While we're here though, I can't resist mentioning that I also released this video tonight on AI Insiders. Basically, it's my attempt through analyzing five papers to answer the question as to whether LLMs boost worker productivity. And no, unfortunately the ad is not yet over because today I also released this video from Donato Capitella.

He's an AI Insider himself and one of the benefits is that members can submit explainers for other insiders to watch. The best of these I'll talk about on the main channel, which is what I'm doing right now. This was a fantastic video from Donato who is a cybersecurity consultant based in London.

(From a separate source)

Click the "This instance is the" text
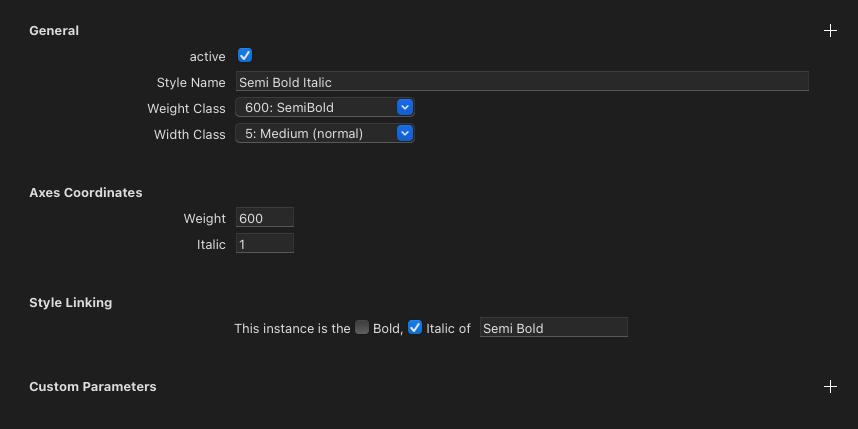 (292, 328)
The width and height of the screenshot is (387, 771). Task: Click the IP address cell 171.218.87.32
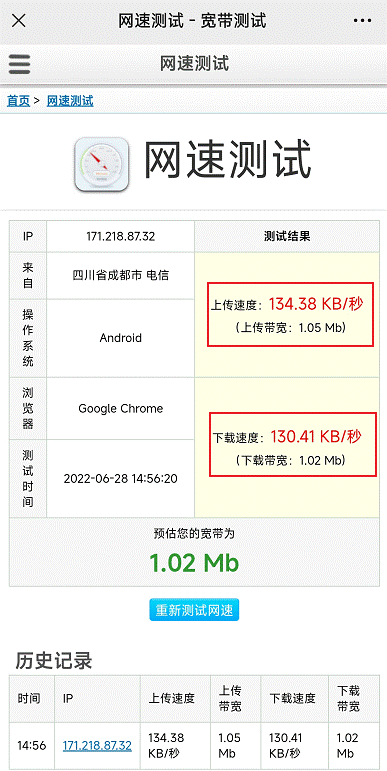coord(120,237)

In fact, I fairly recently met up with him, again, proving that I am not GPT-5. I'm even gonna go one step further and recommend his YouTube channel. I think it is criminally underrated. He creates, partly with AI admittedly, these amazing detailed diagrams to explain certain topics. If you wanna know what I mean, check out his channel.

So no, in summary, LLMs are not peaking. But here's another quick example. Just 48 hours ago, we heard about Google laying off a thousand workers. But what about their workers at Google DeepMind? No, those workers, they are spending hundreds of thousands to millions of dollars to keep them at Google.

That's because OpenAI has hired at least six of Google's Gemini contributors since October. Indeed, money-wise, I would say things are heating up rather than slowing down. I imagine Samsung have signed a multi-billion dollar contract to get access to Google Gemini models in their smartphones. And apparently, Samsung will be among the first partners to test Gemini Ultra.

So no, Alpha Geometry and Alpha Codium are definitely not AGI, but neither is the race to AGI slowing down anytime soon. Thank you so much for watching and have a wonderful day.